What does it mean to be ‘fit as a butcher’s dog’?

21 November 2020

9:00 AM

21 November 2020

9:00 AM

Boris and the butcher’s dog

Who first coined the phrase ‘as fit as a butcher’s dog’? It has been traced to Lancashire. It is not the only quality attached to butcher’s dogs, however — such animals were perhaps widely observed as a result of customers having to entertain themselves somehow while the butcher prepared their cuts, and a dog gave them something to watch. A variant has someone as ‘happy as a butcher’s dog’. John Ray, in his collection of English proverbs from 1670, describes the expression ‘as surly as a butcher’s dog’. John Camden Hotten, in his Dictionary of Modern Slang (1859), mentions ‘to lie like a butcher’s dog’ — in other words to keep still while surrounded by temptation — a quality perhaps less associated with our Prime Minister.

Worth a shot

Up to half the UK population, according to a poll, could refuse to take a Covid-19 vaccine. How does that compare with the take-up of other vaccines in 2018/19?
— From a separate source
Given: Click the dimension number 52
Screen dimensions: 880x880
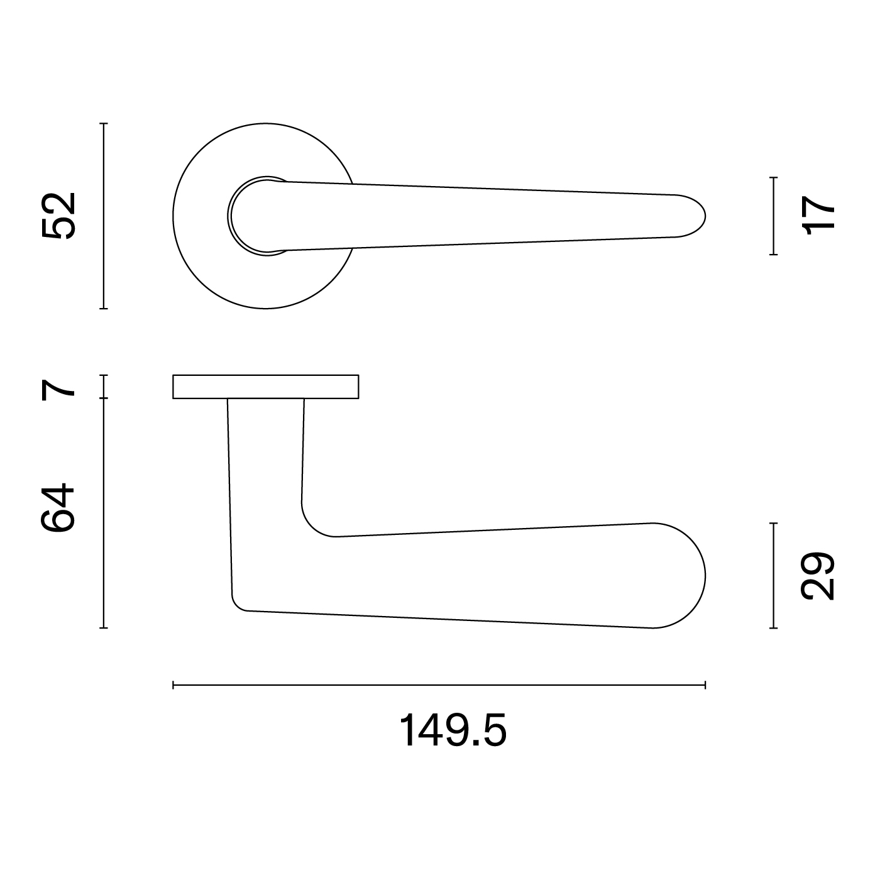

DTaP/IPV/HiB (diphtheria/tetanus/polio) by 12 months | 92.1%

by 24 months | 94.2%

DTaP/IPV pre-school booster | 84.8%

MMR1 (measles/mumps/rubella) by 24 months | 90.3%


MMR2 | 86.4%

PCV (pneumococcal disease) | 92.8%

HiB/MenC (haemophilus influenzae B/ meningococcal disease) | 92.0%

Source: NHS Digital

The need for speed

Who breaks the speed limit?

28% of male motorists admit to driving at more than 100 mph on the road network, while 9% of female drivers admit to the same offence. The age group most likely to speed are 25- to 34-year-olds, 33% of whom admit to driving at more than 100 mph.

Source: Brake

Zero tolerance

The government announced a ten-point plan to reach zero carbon emissions by 2050. What are Britain’s carbon emissions?

— According to the basis used for the Climate Change Act (which is done on a ‘territorial’ basis, including carbon emitted physically in Britain but excluding emissions embedded in imported goods), UK emissions in 2016 were 460m tonnes, a 40% fall compared with 1990.

— If you include international air travel, which the Committee on Climate Change does, they rise to 507m tonnes.

— If you add on shipping and include the emissions from imported goods, they rise to 784m tonnes.